Under the new regime, there are separate penalties for late VAT returns and late payment of VAT as well as a new methodology to the way interest is charged.
This replaces the old default surcharge regime and for most taxpayers should represent a fairer system.
The new system is points-based. This means that taxpayers will incur a penalty point for each missed VAT submission deadline. At a certain threshold of points, a financial penalty of £200 will be charged and the taxpayer will be notified. The threshold varies depending on the required submission frequency (monthly, quarterly, annual). For quarterly VAT returns, the penalty points threshold will be 4 points. The penalty points will reset to zero following a period of compliance, for quarterly returns this requires 12-months of compliance. There are also time limits after which a point cannot be levied.
The new regime also sees the introduction of two new late payment penalties. A first payment penalty of 2% of the unpaid tax that remains outstanding 16-30 days after the due date. The second payment penalty increases to 4% of any unpaid tax that is 31 or more days overdue. To help with the introduction of the new system, HMRC has confirmed that it will not be charging a first late payment penalty for the first year of the new regime (1 January – 31 December 2023) once the debt is paid in full within 30-days of the payment due date or if a payment plan is agreed.
Late payment interest will be charged from the date a payment is overdue, until the date it is paid in full. Late payment interest is calculated as the Bank of England base rate plus 2.5%.
Get information about a company
There is a significant amount of information about companies that can be obtained from Companies House. Companies House is responsible for incorporating and dissolving limited companies, examining and storing company information and making company information available to the public.
Much of this information is freely available. This is in line with the government’s commitment to free data and means that all publicly available digital data held on the UK register of companies is accessible without a charge.

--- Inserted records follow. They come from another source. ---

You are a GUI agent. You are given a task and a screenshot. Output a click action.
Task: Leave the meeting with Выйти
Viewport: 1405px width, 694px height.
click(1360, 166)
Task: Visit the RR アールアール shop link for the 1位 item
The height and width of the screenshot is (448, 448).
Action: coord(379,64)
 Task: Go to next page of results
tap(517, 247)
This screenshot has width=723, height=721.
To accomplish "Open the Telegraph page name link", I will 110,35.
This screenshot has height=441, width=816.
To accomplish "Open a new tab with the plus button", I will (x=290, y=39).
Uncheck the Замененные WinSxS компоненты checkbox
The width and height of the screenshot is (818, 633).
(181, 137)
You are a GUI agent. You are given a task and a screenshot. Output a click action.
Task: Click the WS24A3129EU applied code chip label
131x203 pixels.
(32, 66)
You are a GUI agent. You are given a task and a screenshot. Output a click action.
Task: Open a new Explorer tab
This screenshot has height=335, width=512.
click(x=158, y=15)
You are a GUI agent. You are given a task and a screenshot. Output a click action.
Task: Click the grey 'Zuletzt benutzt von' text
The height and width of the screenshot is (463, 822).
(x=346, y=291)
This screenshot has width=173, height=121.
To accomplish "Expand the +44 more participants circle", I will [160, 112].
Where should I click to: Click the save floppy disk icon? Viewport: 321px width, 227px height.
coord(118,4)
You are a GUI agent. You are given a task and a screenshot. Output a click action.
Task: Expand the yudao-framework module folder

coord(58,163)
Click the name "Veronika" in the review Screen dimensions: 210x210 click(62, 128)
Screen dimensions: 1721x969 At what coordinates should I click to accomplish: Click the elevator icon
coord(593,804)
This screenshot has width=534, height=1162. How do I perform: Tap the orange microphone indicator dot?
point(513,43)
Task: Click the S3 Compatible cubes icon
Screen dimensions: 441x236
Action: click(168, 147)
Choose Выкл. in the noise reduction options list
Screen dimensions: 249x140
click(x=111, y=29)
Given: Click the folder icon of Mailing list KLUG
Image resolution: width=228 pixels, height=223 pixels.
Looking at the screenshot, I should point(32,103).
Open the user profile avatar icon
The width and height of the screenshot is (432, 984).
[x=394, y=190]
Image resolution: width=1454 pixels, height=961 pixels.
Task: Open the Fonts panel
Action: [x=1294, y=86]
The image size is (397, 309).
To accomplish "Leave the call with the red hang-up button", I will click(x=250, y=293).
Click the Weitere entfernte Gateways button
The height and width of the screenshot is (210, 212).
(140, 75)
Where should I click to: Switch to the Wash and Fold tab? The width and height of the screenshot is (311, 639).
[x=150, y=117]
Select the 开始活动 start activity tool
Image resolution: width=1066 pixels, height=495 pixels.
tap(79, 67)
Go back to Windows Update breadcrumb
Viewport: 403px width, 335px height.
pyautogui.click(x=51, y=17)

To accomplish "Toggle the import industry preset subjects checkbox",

- company information, for example, registered address and date of incorporation;
- current and resigned officers;
- document images;
- mortgage charge data;
- previous company names; and
- insolvency information.
There is also a service called WebCheck that allows you to view a company’s filing history and purchase copies of document images and a selection of company reports for a nominal fee. You can also elect to monitor a company and receive email alerts of any new documents filed at Companies House. This can be a useful resource to check your own company records at Companies House to ensure there no unexpected filings.
Tax Diary April/May 2023
1 April 2023 – Due date for Corporation Tax due for the year ended 30 June 2022.
19 April 2023 – PAYE and NIC deductions due for month ended 5 April 2023. (If you pay your tax electronically the due date is 22 April 2023).
19 April 2023 – Filing deadline for the CIS300 monthly return for the month ended 5 April 2023.
19 April 2023 – CIS tax deducted for the month ended 5 April 2023 is payable by today.
30 April 2023 – 2021-22 tax returns filed after this date will be subject to an additional £10 per day late filing penalty for a maximum of 90 days.
1 May 2023 – Due date for corporation tax due for the year ended 30 July 2022.
19 May 2023 – PAYE and NIC deductions due for month ended 5 May 2023. (If you pay your tax electronically the due date is 22 May 2023).
19 May 2023 – Filing deadline for the CIS300 monthly return for the month ended 5 May 2023.
19 May 2023 – CIS tax deducted for the month ended 5 May 2023 is payable by today.
31 May 2023 – Ensure all employees have been given their P60s for the 2022/23 tax year.